It started in 2010 with James’ single-handed Atlantic row, three years after a serious motorcycle accident which the doctors said would put an end to his dreams of adventure. “An accident will do one of two things to a person,” says James. “You will either feel sorry for yourself or you will turn something negative into something positive. After the crash I set my sights on rowing the Atlantic. I needed a reason to put in all the effort and months of day-in-day-out rehab. The row gave me that reason.”

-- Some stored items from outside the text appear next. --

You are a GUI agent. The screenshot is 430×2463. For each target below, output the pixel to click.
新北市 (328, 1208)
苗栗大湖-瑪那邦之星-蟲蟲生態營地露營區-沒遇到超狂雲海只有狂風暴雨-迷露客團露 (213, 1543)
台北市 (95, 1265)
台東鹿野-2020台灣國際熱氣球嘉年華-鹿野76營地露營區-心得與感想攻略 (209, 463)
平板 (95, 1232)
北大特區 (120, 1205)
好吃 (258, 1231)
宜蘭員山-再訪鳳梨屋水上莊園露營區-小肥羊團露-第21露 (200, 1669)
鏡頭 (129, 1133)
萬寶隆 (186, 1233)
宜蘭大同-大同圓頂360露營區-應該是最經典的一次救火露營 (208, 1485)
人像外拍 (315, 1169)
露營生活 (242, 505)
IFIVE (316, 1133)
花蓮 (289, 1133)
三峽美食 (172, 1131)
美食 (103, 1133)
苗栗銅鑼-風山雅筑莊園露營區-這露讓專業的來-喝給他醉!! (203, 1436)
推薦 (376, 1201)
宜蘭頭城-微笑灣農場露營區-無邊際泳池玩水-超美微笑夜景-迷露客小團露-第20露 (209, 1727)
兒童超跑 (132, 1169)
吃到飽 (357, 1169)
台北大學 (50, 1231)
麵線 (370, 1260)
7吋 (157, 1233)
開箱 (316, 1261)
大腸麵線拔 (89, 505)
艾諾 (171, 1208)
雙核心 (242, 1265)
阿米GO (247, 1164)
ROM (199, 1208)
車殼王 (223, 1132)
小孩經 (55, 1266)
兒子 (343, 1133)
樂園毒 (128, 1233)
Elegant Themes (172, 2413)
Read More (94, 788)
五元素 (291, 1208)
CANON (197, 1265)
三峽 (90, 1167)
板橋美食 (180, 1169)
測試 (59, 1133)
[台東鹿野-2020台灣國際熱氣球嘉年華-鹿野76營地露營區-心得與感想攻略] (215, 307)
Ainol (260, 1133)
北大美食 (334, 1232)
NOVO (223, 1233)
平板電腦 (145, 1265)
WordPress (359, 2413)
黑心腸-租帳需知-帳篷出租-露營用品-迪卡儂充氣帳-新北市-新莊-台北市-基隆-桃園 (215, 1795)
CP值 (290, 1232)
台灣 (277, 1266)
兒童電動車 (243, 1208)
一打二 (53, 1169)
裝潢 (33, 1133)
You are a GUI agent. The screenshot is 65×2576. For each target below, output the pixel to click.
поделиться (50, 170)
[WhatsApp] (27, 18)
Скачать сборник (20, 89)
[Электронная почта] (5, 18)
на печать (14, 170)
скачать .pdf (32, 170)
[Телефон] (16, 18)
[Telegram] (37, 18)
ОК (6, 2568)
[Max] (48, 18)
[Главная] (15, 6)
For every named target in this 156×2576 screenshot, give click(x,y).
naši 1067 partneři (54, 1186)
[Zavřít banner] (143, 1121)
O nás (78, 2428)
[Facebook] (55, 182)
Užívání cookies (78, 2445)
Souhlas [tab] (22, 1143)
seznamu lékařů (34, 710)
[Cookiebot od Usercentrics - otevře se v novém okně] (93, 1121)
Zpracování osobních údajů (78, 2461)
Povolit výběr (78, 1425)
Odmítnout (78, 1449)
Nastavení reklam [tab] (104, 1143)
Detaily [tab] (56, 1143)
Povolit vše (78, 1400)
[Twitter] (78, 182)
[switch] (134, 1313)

The 110-day crossing itself was no picnic, with severe weather and rough seas to contend with alone. James also ran out of food 230 miles short of the finish line: He doesn’t say “I’m starving” anymore.
In May the following year, James summitted the highest mountain in the world: “It was a very surreal feeling standing on top of Everest, and I stayed there for about 15 minutes.” The descent was not so smooth: “I was carrying a nasty lung infection and after summitting realised I was only half way. On the way back down I had trouble with my breathing but luckily Dorje helped me down.”
After a ‘practice’ ride 3000 miles across America the following year, James then took on the final leg of his ‘ultimate triathlon’: cycling around the world in 2013.
The cycle was completely unassisted and ultra-light, with James only carrying a handlebar bag and saddlebag, with basic essentials such as a bivvy bag, sleeping bag and roll mat, camera, phone and one change of clothes. “The most important part of kit was probably my phone,” admits James, “as I would use it to navigate, book accommodation, stay in touch with family and update social media!”